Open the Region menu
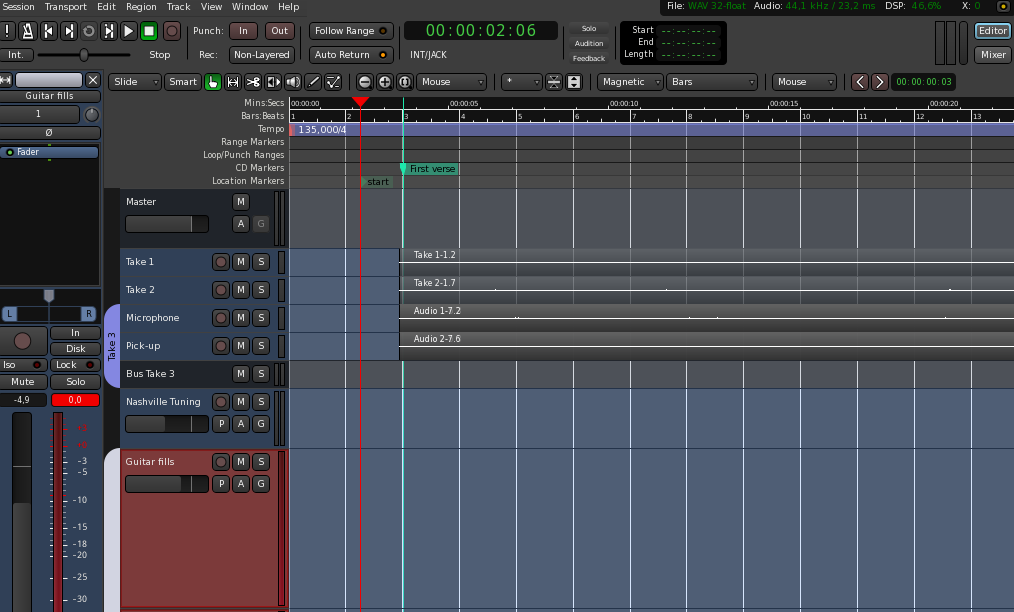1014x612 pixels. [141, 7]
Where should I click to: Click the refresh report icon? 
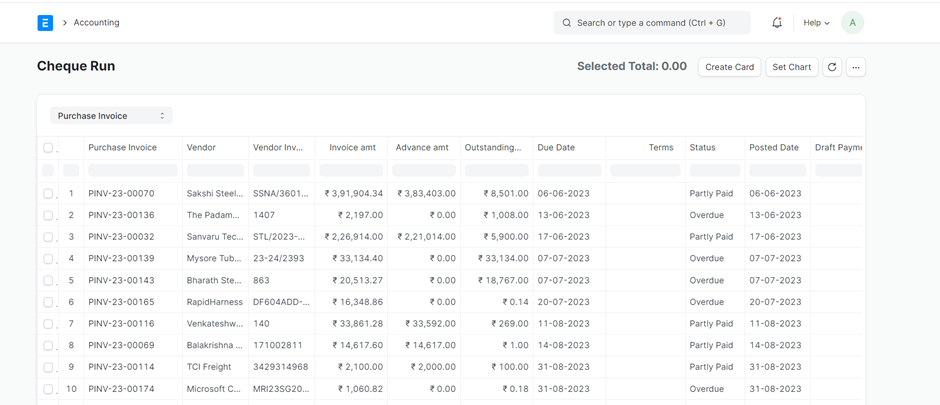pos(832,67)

************

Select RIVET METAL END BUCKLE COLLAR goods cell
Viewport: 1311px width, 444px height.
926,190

************

* Written task: Quote the entries verbatim, starting with the line that contains "Open the Region menu" and ending with the line that contains "pos(832,67)", including both of those lines. Leave the pictures out.

* Result for this exercise:
Open the Region menu
1014x612 pixels. [141, 7]
Where should I click to: Click the refresh report icon? 
pos(832,67)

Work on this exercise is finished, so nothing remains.